Lo squadri. Forse questo sarebbe il momento migliore per battertela: metti su la tua miglior faccia offesa, gira sui tacchi e fila via! Ti ha appena regalato una via d’uscita sul piatto d’argento, approfittane.
Ma esiti, e loro annuiscono guardandosi, scrollano le spalle ed entrano, indicando con il mento la tua postazione: un pezzo di muro di fronte alle vetrine della gioielleria.
Giocherelli con il telefono e ti guardi intorno. Non passa nessuno, sta andando tutto bene, è tutto a posto. Se ti beccano finisci dentro, lo sai? Continui a ripeterti. Un andirivieni schizofrenico di pensieri: va tutto bene, mi arrestano, va tutto bene…
Una luce si accende sopra la saracinesca. Strano, prima non c’era, rifletti. Un tonfo e un grido, dentro la gioielleria.
Un attimo immobile, fermo, non sai cosa fare lì, contro il muro, mentre il cervello ti dice di dartela a gambe e le gambe non riescono a muoversi. Un tonfo e un grido, solo quello, poi dei movimenti dietro i vetri. Scomposti. Un solo istante di silenzio assoluto, c’è il suono del sangue che scorre nel tuo cervello ma è paura, quella, la riconosci al volo. Che cazzo ci fai qui, ti domandi. E adesso cosa succede? Qualcosa non è andato come doveva, e tu adesso cosa pensi di fare?
Un fischio lontano, acuto.
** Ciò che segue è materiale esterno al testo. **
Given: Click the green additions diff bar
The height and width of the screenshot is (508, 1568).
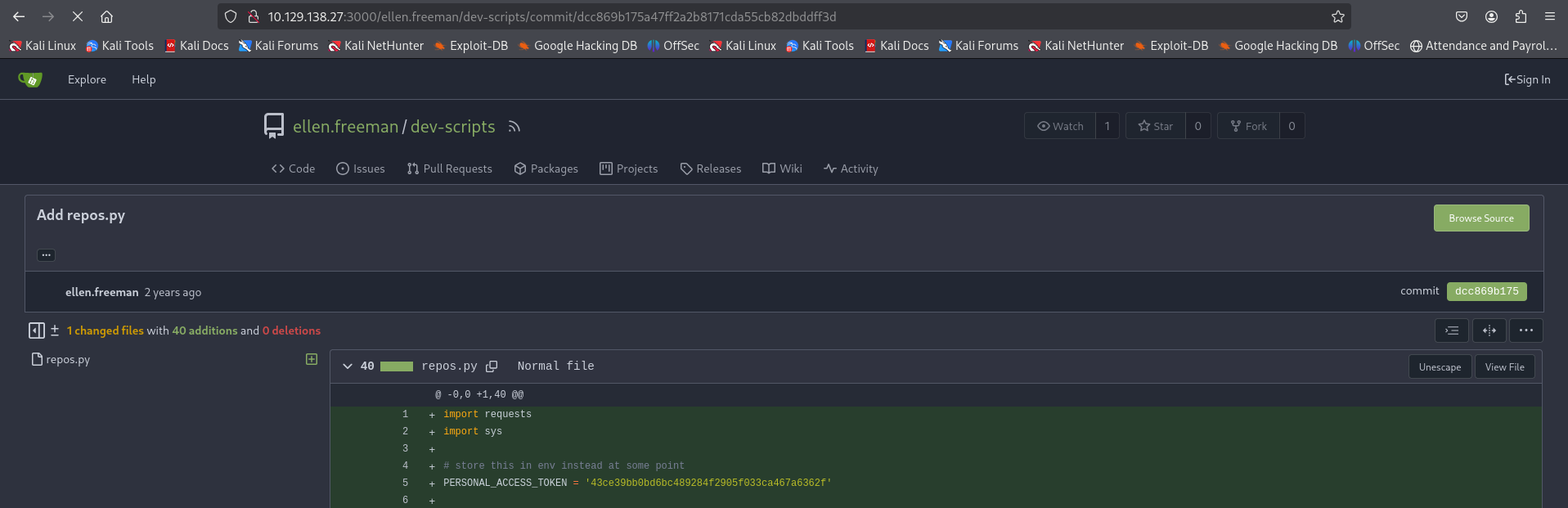Looking at the screenshot, I should (397, 366).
Si sta avvicinando. Cazzo, sta arrivando la polizia, pensi. Tra poco sarà lì.
Ti guardi intorno. Non c’è ancora nessuno.
Adesso o mai più, adesso o è finita, muoviti, idiota!
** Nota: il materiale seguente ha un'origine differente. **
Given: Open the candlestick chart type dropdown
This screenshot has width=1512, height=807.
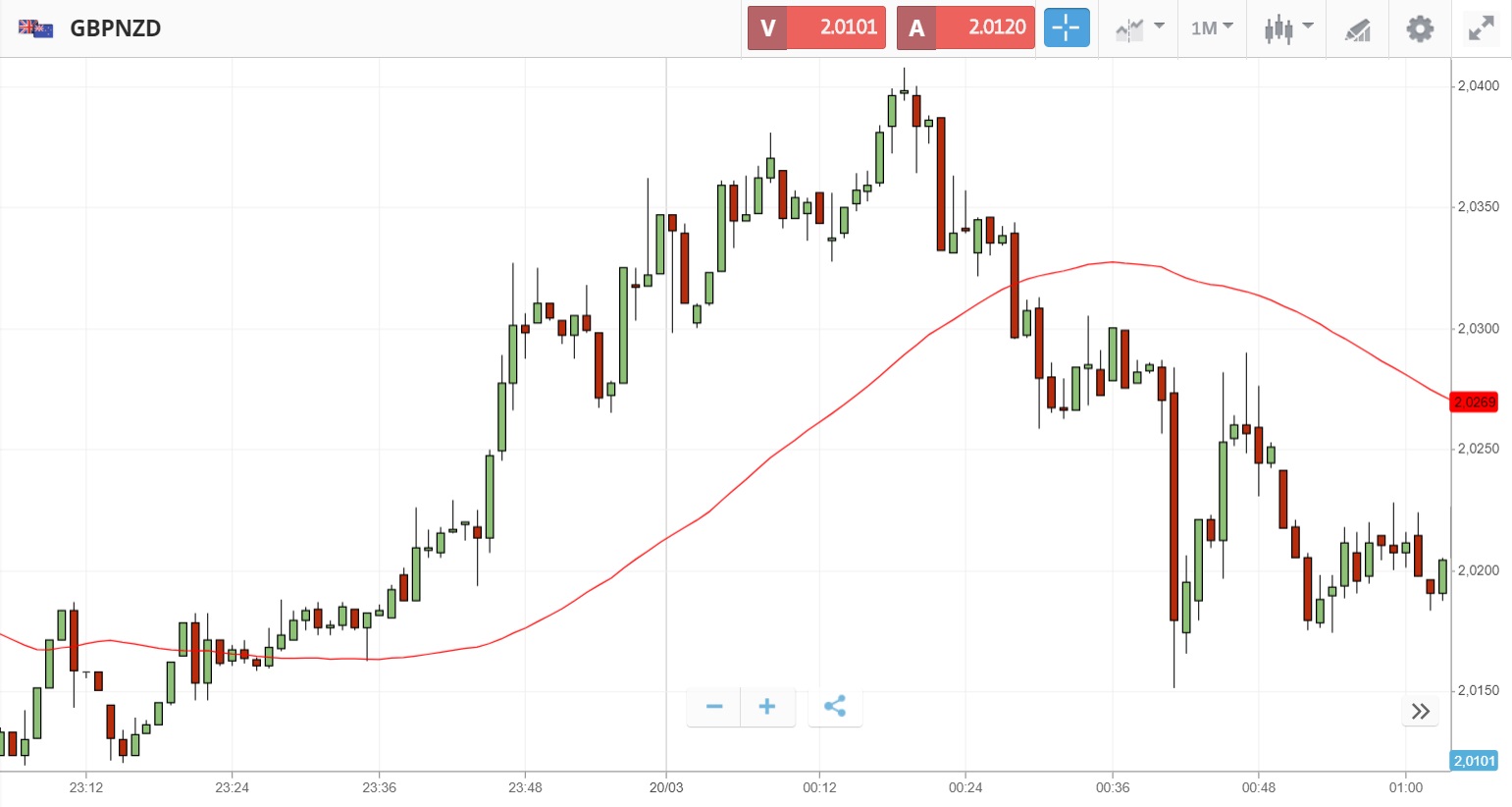Looking at the screenshot, I should point(1288,28).

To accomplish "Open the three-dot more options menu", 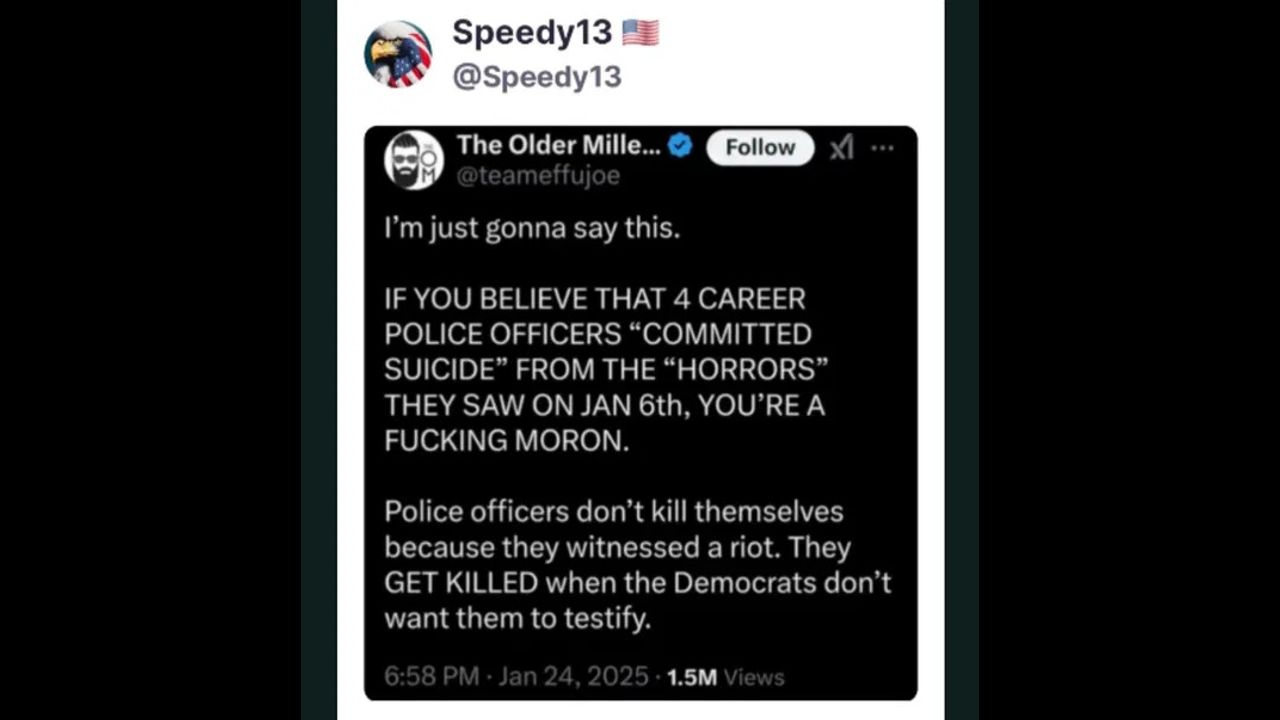I will [x=882, y=148].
Le spalle si scostano dal muro e fai un passo, un altro e poi ancora uno. Non correre, cammina, ti ripeti. Non è reato stare appoggiati contro il muro, rifletti. Lento vai via, mentre la porta della gioielleria si spalanca e quello lì, quello che aveva detto che tu avresti mandato tutto a puttane esce correndo, con il viso stravolto e la scacciacani modificata ancora tra le mani.
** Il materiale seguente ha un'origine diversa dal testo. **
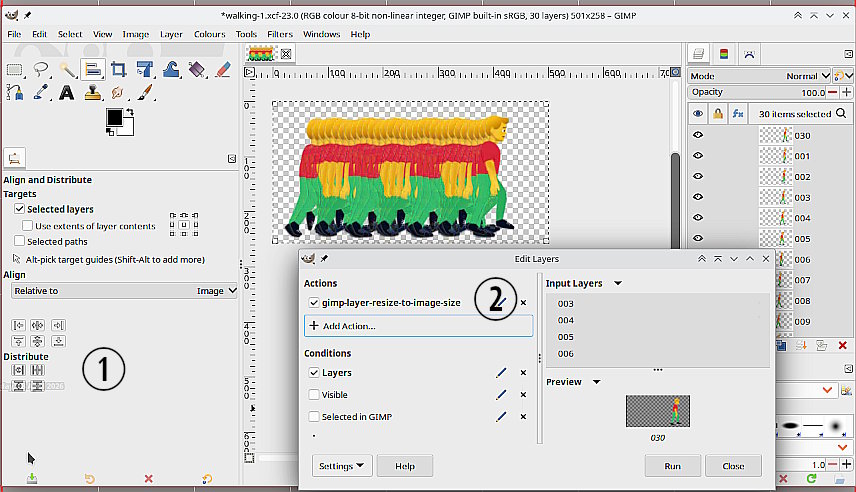Screen dimensions: 856x492
Task: Select the Fuzzy Select magic wand tool
Action: coord(67,69)
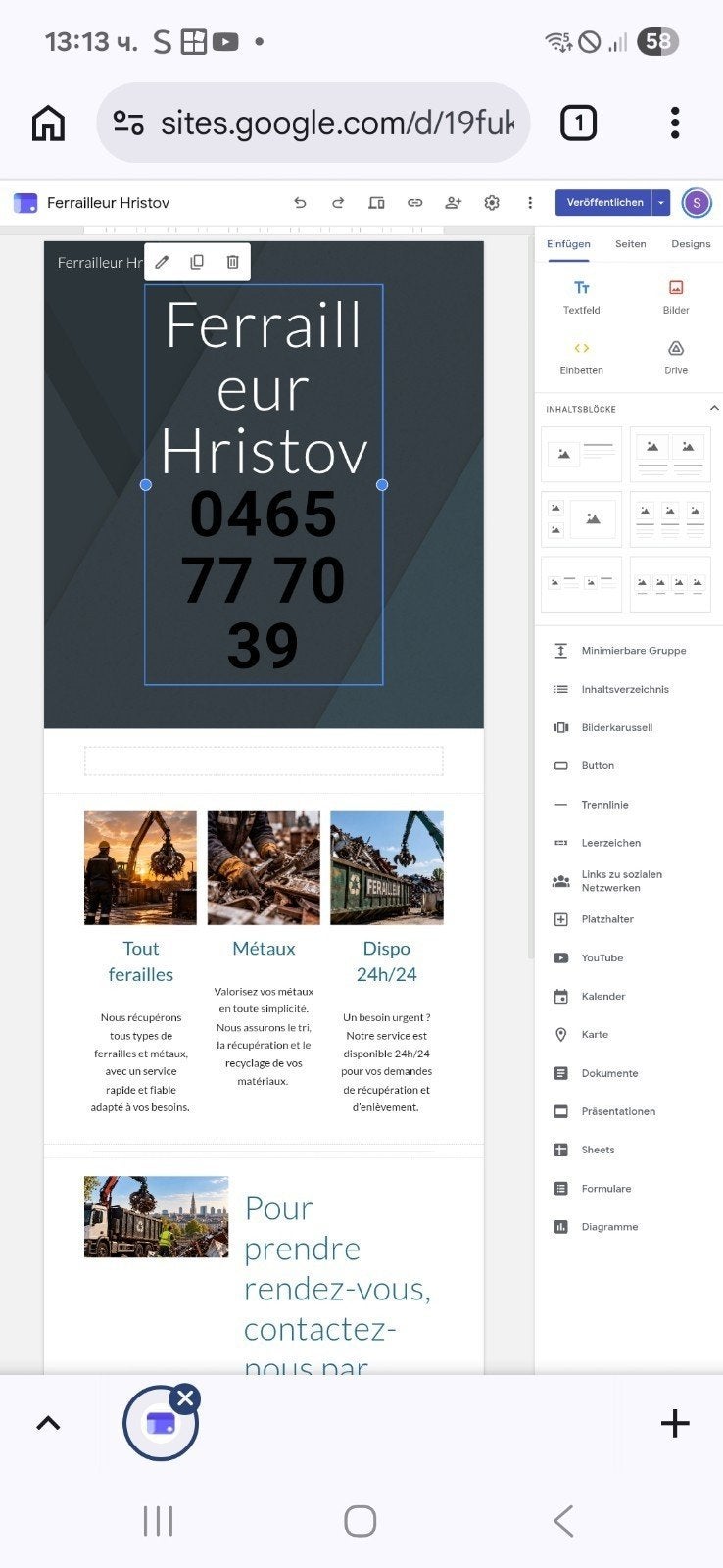
Task: Open Chrome three-dot menu
Action: click(675, 123)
Acceleri il passo, che non ti venga dietro, non ti chiami, per Dio, che stia zitto, che crepi prima di poter dire qualcosa…
Volti l’angolo mentre un’auto dei carabinieri si ferma sgommando davanti al negozio, ti confondi tra la gente che si accalca per guardare cosa stia succedendo ma tu non ti fermi. Stai pensando alle prossime tappe: torna in stazione, ripassa davanti al caffè, non fermarti a guardare l’orario dei treni in partenza. Prendi la metro, torna a casa, dimentica tutto.
Non sanno il tuo nome.
Andrà tutto bene. Domani leggerai sul giornale di una rapina sventata, se ci saranno stati degli arresti o dei morti.
Lo leggerai da qualche altra parte. È ora di prendere i tuoi quattro stracci, buttarli in una borsa e vedere cosa succede quando uscirai dalla stazione di un’altra città, la più lontana che riuscirai a raggiungere con il prossimo treno.